И малыш, когда он наконец появился на свет, стал для меня источником подлинного счастья. Я любил вечера, когда, уложив его спать, мы с женой сидели вместе, и волны музыки отражались на ее лице, на котором — во всяком случае, пока — уже не лежала эта глубокая тень. Но — осмелюсь быть до конца откровенным — больше всего я любил те вечера, когда, сославшись на срочную работу, реальную или вымышленную, я оставался с ним наедине, а жена отправлялась в гости — «для поддержания отношений», как она выражалась. Тогда я мог в полное свое удовольствие держать его на коленях. Я мог купать его, изучая все крохотные сияющие чистотой частички его тела.
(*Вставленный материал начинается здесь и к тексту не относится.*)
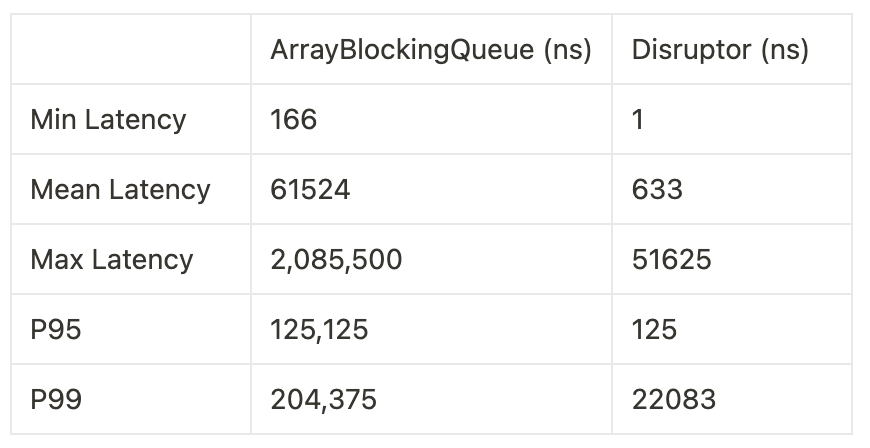This screenshot has width=870, height=448.
Task: Select the ArrayBlockingQueue Mean Latency value 61524
Action: 310,189
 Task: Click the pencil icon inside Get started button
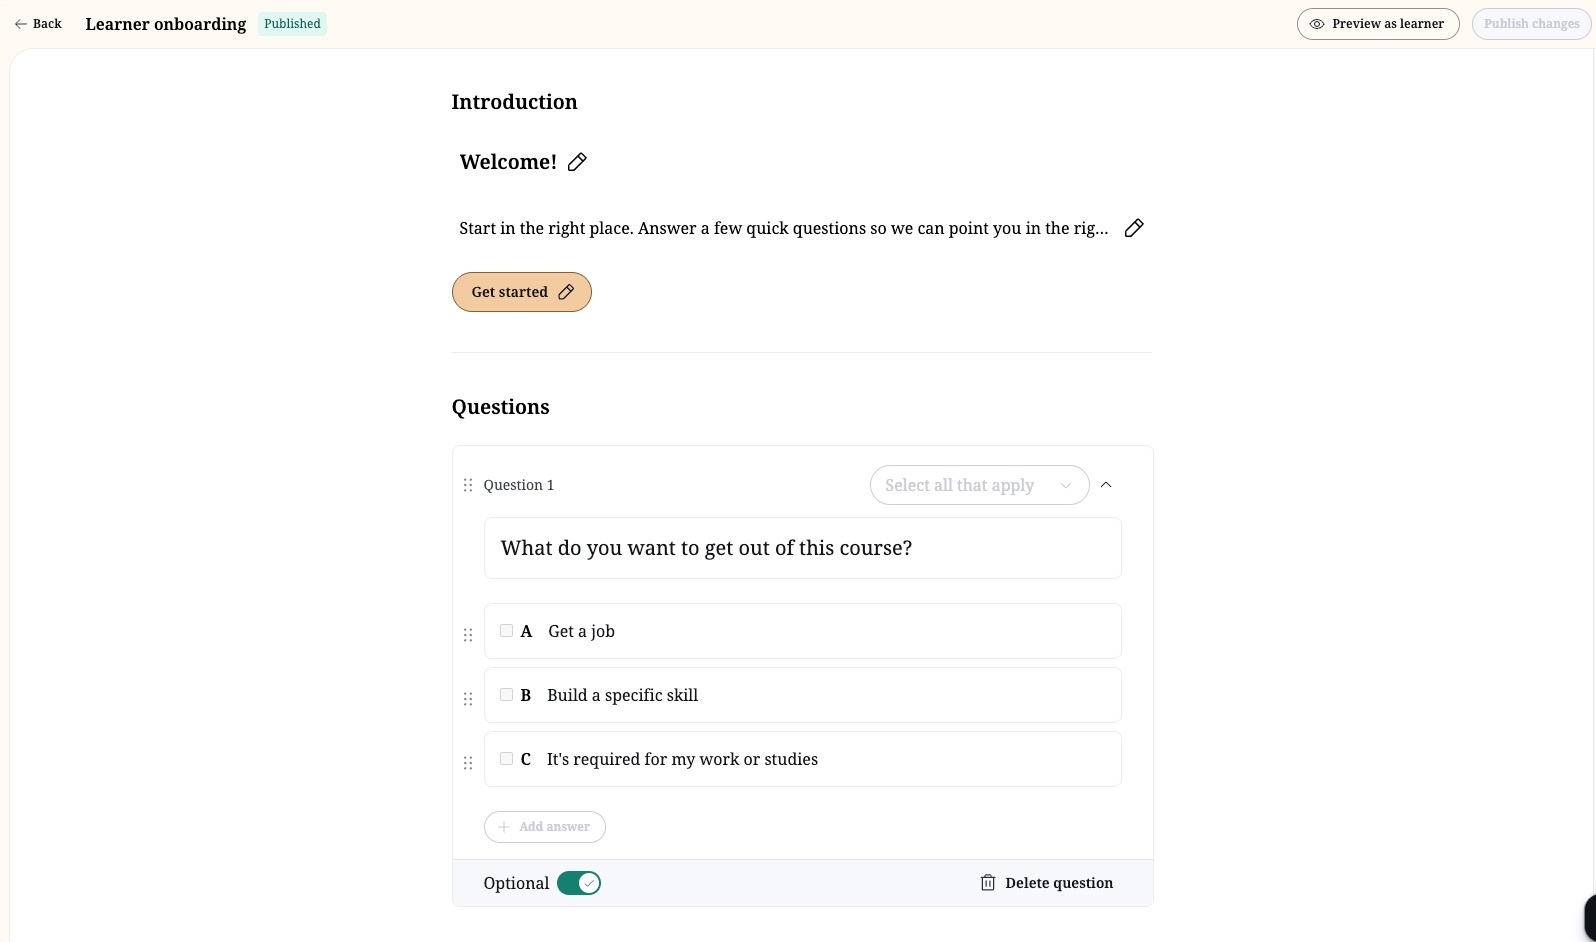pyautogui.click(x=566, y=292)
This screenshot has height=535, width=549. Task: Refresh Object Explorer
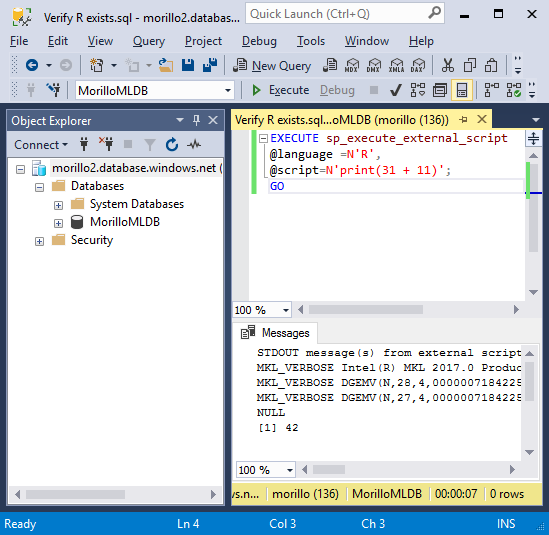tap(172, 145)
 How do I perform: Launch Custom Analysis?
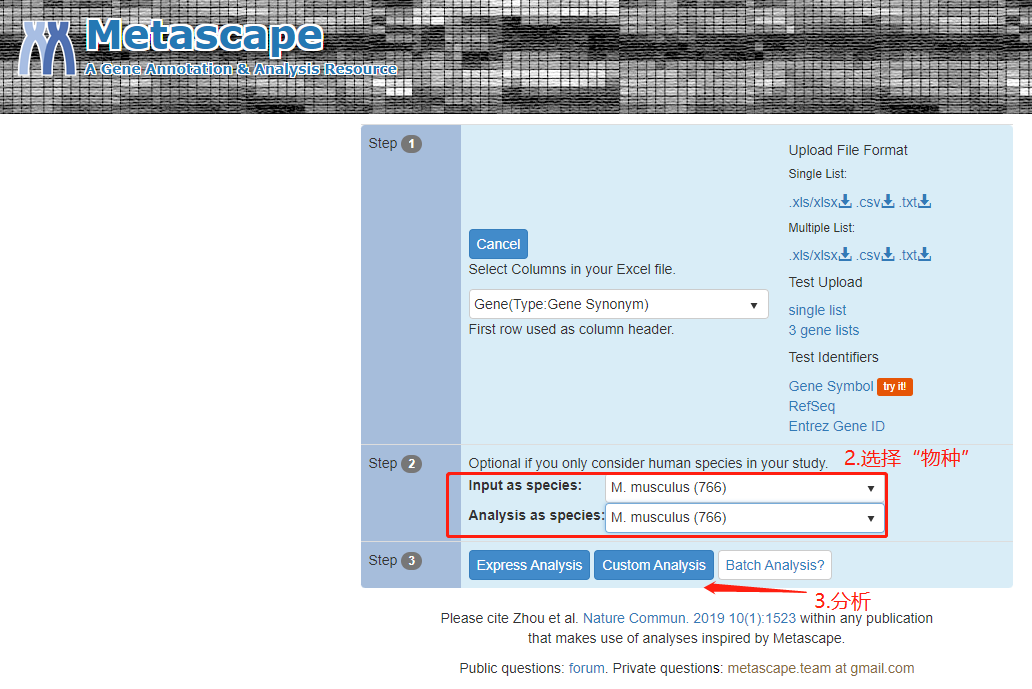[653, 565]
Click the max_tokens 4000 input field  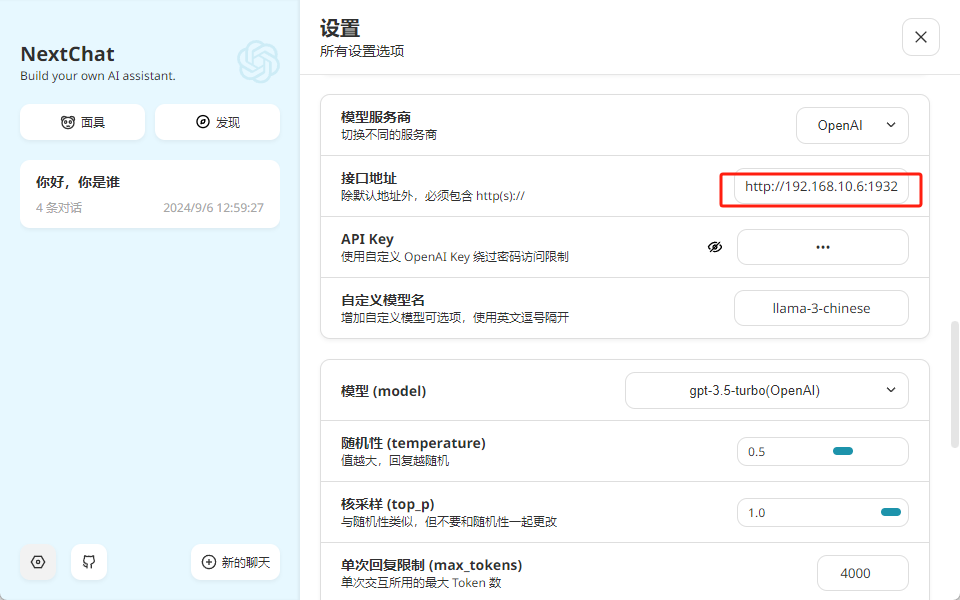[862, 573]
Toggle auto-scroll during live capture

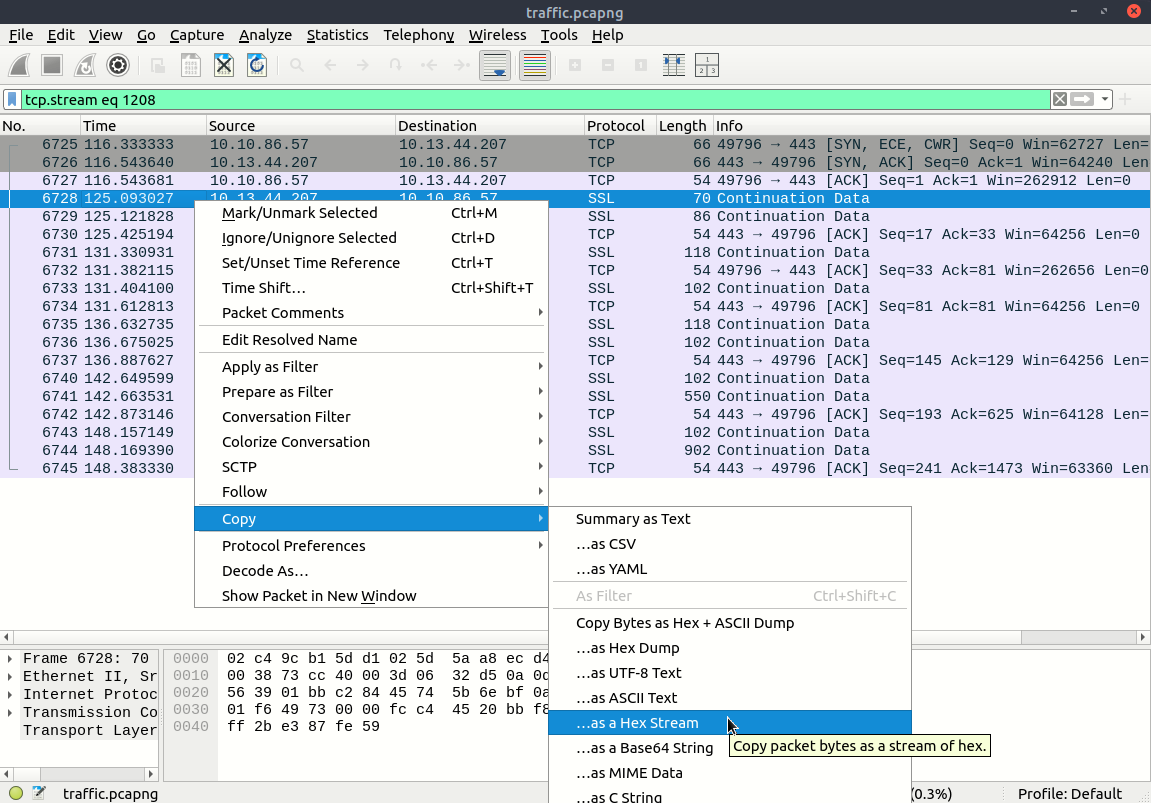pos(495,66)
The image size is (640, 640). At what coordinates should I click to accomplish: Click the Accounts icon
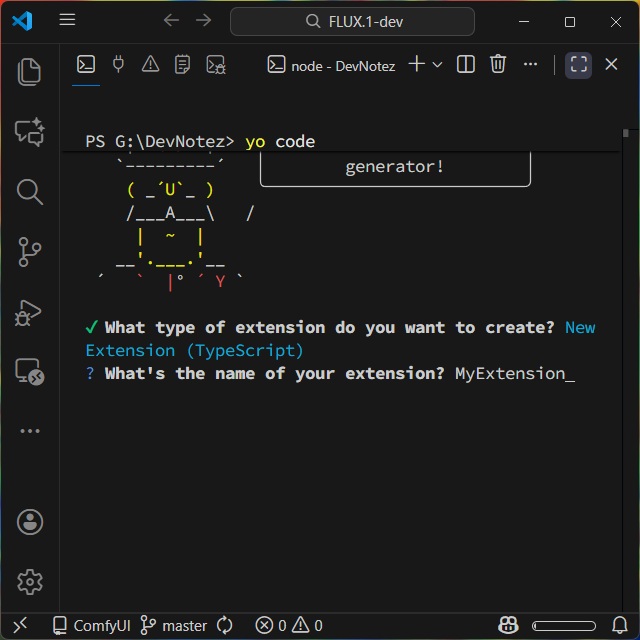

Я мог кормить его — сначала из бутылочки, а позже с серебряной ложечки, с которой кормили когда-то его мать, — испытывая восторженное чувство соучастия в священном процессе жизни и временами разражаясь такими потоками бессмыслицы, что и сейчас краснею от стыда при одном воспоминании о них, — долгими импровизированными диалогами отца и сына, где ему всегда доставалось последнее и самое остроумное слово, длинными цитатами из Софокла, Ветхого Завета, Шекспира, Мильтона или Эдварда Лира (нередко прерываемыми Эфреймом, чтобы поправить мое произношение или уточнить цитату), отрывками из народных баллад, мрачных или веселых, старыми религиозными гимнами из моего деревенского детства, включая такие когда-то модные песенки, как:

Был у Марии единственный сын,
Казнили его евреи и Рим, —
Паши свою пашню, а духом будь с ним! —

что было несколько странно напевать этому ребенку, если учесть, что, к восторгу его бабушки и в соответствии с пожеланием матери, хоть она и была атеисткой, ему на восьмой день жизни было сделано обрезание, обставленное с большой помпой в роскошной гостиной вышеупомянутой бабушки.

По древним законам, торжественная церемония обрезания разрешается только в том случае, если мать ребенка еврейка, и поэтому я оказался при этом в значительной мере отодвинут на второй план, хотя ко мне и было проявлено должное уважение как к биологическому отцу, в то время как ребенок переходил из рук в руки — от бабушки к двоюродному брату жены, потом к самому почетному из троих, выражаясь современным языком, спонсоров, а потом к сандеку — обязательно мужчине, который должен держать ребенка на коленях, пока на его крохотный член накладывают зажим и скальпель делает свое дело.

Но вернемся к моим вечерам с Эфреймом. После того как он, насытившись, срыгивал, я закутывал его в одеяние, закрывавшее все тело и оставлявшее открытым только лицо (а в некоторых моделях — еще и руки), и укладывал спать в обширную и очень дорогую кроватку, стоявшую в просторной детской рядом с нашей супружеской спальней. Мой кабинет был всего лишь через две двери дальше по коридору, и я мог легко услышать любой, самый слабый звук из детской, от мышиного писка до надсадного рева. Если по истечении определенного времени ни того, ни другого слышно не было, я на цыпочках прокрадывался по коридору и заглядывал в кроватку. Там было на что посмотреть: пухлые щечки, игравшие в затемненной комнате всеми оттенками румянца, длинные черные ресницы, тоненькие пальчики на голубой фланели, крохотные, но обещающие когда-нибудь научиться хватать и повелевать, и выпяченные губы, которые пока еще не могли ничего произнести, но которым несомненно предстояло высказать что-то очень важное для судеб человечества.